A new research by Australian scientists published recently in the journal Nature Communications have revealed that cancer cells that lie ‘snoozing’ in the skeleton can be awakened – or left to sleep on – by changes in the bone that surrounds them. This research by researchers at the Garvan Institute of Medical Research is first of its kind and makes uses of state-of-the-art microscopy techniques to watch cancer cells sleep within living bone over a period of months. This study is significant as it suggest ways of exploring new possibilities for treating metastatic cancer in bone.
In many cancers the cancer cells can spread from the original tumour site into bone. Once spread, they settle there and often remain inactive for months or even years. Eventually, when some of these cells wake up, they begin dividing and form secondary cancers in bone dramatically worsening the outcome for cancer patients.

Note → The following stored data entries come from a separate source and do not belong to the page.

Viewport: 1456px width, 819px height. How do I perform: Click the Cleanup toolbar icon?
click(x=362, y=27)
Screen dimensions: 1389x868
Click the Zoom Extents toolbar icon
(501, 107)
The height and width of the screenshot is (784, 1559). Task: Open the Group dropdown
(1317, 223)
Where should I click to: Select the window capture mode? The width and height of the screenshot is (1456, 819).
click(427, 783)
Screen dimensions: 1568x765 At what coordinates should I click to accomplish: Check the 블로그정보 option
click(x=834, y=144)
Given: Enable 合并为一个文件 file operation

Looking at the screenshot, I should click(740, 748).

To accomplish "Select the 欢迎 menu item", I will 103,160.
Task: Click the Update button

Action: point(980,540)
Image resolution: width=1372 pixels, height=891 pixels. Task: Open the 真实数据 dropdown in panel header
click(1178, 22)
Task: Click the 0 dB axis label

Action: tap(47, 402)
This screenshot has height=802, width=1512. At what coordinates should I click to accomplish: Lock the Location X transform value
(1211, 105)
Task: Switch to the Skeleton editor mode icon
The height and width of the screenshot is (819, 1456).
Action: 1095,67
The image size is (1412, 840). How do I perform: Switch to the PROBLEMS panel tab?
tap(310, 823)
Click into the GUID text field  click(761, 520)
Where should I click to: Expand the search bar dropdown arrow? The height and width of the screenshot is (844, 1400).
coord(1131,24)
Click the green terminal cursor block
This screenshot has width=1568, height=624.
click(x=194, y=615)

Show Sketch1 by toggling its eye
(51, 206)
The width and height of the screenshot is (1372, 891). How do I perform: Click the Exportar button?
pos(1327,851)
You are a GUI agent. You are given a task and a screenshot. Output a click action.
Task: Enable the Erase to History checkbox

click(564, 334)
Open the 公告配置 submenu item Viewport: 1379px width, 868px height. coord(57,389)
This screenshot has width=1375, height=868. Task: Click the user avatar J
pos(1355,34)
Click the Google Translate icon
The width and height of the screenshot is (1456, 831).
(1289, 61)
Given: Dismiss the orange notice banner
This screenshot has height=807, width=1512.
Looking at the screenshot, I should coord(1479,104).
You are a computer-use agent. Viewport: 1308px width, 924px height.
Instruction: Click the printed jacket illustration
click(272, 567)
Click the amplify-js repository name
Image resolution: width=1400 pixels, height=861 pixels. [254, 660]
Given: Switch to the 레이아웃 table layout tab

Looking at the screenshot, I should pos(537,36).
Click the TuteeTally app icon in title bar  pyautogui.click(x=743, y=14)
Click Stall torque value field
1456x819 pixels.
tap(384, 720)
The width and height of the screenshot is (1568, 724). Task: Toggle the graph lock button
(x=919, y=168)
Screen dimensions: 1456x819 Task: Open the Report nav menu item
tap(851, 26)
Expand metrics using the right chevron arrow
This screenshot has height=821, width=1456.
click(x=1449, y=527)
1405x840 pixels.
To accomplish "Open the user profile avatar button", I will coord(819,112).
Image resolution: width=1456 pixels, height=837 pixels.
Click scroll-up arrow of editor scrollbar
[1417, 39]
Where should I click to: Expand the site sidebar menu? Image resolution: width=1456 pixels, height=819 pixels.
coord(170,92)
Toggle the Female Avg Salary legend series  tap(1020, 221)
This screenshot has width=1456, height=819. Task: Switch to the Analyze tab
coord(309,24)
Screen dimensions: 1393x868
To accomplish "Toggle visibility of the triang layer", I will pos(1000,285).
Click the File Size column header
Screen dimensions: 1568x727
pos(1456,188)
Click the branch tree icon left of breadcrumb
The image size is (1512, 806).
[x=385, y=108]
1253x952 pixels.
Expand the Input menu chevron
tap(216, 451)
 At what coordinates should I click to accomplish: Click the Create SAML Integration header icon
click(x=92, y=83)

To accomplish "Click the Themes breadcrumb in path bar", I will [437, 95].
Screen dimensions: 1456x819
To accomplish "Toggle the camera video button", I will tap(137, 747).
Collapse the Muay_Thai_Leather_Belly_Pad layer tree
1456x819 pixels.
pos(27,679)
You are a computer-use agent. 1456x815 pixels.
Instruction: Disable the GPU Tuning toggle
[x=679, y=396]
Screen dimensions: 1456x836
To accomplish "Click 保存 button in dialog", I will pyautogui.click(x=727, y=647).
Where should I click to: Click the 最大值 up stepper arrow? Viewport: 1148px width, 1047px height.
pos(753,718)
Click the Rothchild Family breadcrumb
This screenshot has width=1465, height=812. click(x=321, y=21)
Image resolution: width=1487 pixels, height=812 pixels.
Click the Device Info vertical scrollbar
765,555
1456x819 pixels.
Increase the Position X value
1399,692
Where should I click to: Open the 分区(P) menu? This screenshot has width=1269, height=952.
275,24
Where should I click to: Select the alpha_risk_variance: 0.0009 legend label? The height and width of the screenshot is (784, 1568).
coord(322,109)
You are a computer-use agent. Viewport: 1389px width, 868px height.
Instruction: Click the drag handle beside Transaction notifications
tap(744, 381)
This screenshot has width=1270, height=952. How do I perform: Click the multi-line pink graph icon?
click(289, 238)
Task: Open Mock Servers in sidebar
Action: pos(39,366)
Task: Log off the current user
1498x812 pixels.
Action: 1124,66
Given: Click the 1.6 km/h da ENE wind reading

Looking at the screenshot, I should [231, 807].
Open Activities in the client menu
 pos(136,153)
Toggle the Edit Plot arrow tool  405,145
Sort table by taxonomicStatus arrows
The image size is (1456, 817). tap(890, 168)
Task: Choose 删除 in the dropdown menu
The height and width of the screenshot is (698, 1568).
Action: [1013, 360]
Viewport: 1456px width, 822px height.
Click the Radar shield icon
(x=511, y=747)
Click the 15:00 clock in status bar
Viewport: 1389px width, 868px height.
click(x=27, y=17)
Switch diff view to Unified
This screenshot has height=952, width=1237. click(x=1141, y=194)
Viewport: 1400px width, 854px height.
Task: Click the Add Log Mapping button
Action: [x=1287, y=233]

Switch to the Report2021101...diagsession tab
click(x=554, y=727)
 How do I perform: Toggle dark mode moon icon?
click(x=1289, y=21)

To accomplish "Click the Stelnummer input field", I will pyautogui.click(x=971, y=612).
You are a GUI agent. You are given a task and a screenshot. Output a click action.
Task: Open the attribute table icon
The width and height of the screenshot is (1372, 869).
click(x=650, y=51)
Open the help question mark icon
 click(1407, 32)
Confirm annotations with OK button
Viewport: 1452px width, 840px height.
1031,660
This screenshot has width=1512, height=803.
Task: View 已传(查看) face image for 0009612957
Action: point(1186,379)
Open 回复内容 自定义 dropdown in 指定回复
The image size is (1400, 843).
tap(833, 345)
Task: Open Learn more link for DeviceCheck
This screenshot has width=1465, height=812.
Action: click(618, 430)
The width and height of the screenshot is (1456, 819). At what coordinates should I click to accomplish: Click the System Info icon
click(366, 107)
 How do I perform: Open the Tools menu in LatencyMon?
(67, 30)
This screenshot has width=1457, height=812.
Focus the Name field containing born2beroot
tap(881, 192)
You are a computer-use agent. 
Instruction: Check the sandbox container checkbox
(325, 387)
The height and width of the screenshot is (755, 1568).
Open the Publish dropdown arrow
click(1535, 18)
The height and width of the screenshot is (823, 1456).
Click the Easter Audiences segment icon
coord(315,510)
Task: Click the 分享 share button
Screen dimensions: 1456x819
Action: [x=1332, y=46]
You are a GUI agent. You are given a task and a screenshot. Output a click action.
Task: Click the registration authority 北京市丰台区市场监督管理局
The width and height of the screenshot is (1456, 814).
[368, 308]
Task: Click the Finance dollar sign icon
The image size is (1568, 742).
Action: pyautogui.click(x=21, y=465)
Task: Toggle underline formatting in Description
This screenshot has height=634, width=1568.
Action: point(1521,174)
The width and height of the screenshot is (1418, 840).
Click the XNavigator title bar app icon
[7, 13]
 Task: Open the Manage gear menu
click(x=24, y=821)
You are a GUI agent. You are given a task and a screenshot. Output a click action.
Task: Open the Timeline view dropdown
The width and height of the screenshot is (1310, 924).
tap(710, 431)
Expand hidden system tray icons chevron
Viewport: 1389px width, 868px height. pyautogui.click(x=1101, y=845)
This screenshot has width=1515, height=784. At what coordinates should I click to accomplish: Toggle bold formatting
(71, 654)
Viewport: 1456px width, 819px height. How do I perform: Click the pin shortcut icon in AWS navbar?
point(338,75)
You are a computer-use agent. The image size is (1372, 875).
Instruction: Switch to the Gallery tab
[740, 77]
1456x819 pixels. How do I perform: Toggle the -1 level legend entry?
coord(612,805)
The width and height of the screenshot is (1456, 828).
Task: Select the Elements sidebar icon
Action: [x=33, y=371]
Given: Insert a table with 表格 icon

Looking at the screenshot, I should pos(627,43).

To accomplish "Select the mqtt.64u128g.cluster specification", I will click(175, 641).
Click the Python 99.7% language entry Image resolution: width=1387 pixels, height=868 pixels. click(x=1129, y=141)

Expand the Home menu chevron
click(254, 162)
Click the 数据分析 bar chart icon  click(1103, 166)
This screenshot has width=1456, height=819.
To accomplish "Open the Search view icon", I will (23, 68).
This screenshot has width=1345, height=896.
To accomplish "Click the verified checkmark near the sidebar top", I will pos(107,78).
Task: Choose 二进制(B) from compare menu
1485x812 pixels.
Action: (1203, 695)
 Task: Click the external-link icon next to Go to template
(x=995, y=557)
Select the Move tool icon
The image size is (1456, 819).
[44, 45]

Professor Peter Croucher, the study’s lead investigator and Head of Garvan’s Bone Biology Division said that once a cancer spreads to bone, it becomes quite difficult to treat. Hence, it is important to understand what wakes up the cancer cells from its slumber is it a change in the environment or it is a signal within the cells.
The research team made use of a groundbreaking technique called intravital two-photon microscopy, the researchers observed what happens to the sleeping cancer cells in the tibia -the main bone in the long part of the leg of a living mouse. They introduced cells from multiple myeloma (a cancer of blood cells that arises in bone) into the mouse, and watched as a small number of the cells lodged in the tibia and drifted into slumber. For detection these cells were marked with a fluorescent dye that was lost rapidly from dividing (wakeful) cells.
Dr. Tri Phan, who co-led the study, remarked that since long bone like a tibia was studied instead of commonly studied skull bones, the researchers could watch the same sleeping cancer cells, in the same bone, in the same mouse, over a long period of time. That is something that hasn’t been tried before. Since, the same set of cells over a prolonged period were studied, it gave vital clues about what reactivates some of them said Prof Croucher. He added that it was observed that the cells that woke up did so at different times. In fact, some cells that woke then went back to sleep again.
The fact that despite coming from the same cancer line the myeloma cells behaves differently led the researchers to the clue that it is a signal from outside the cells that is controlling when they wake. Dr. Michelle McDonald, a bone biologist on the research team, opined in this study, it has been found that bone’s dynamic process of building up and breaking down can send signals to cancer cells to sleep on or to wake. Cells known as ‘osteoblasts’ help build new bone, while ‘osteoclast’ cells break down bone. It has been observed that myeloma cells are usually kept asleep by close association with a layer of osteoblast-like cells, called bone-lining cells, in the endosteum (an internal surface within bone). The bone-lining cells are inactive and provide a quiet environment in which myeloma cells sleep undisturbed.
The myeloma cells can be woken up by activating osteoclasts, which break down bone tissue thereby changing the environment in which the cancer cells sleep. It is a known fact that bone remodeling is an ongoing process happening in all of us – so a myeloma cell could be woken in an essentially random fashion when the local environment of the cancer cells is remodeled by osteoclasts.
Prof Croucher remarked that since it is now understood that the cancer cells are woken by changes in the surrounding bone, two treatment approaches for treating bone metastasis hold promise. The first is that the breakdown of bone by osteoclasts could be inhibited by drugs, so as to keep cancer cells in long-term hibernation. The second is to do the opposite – to wake the sleeping cells by activating osteoclasts and driving the breakdown of bone. Most cancer therapies target active, dividing cells, so it will make the dormant cells more susceptible to therapies and any residual disease could be eradicated.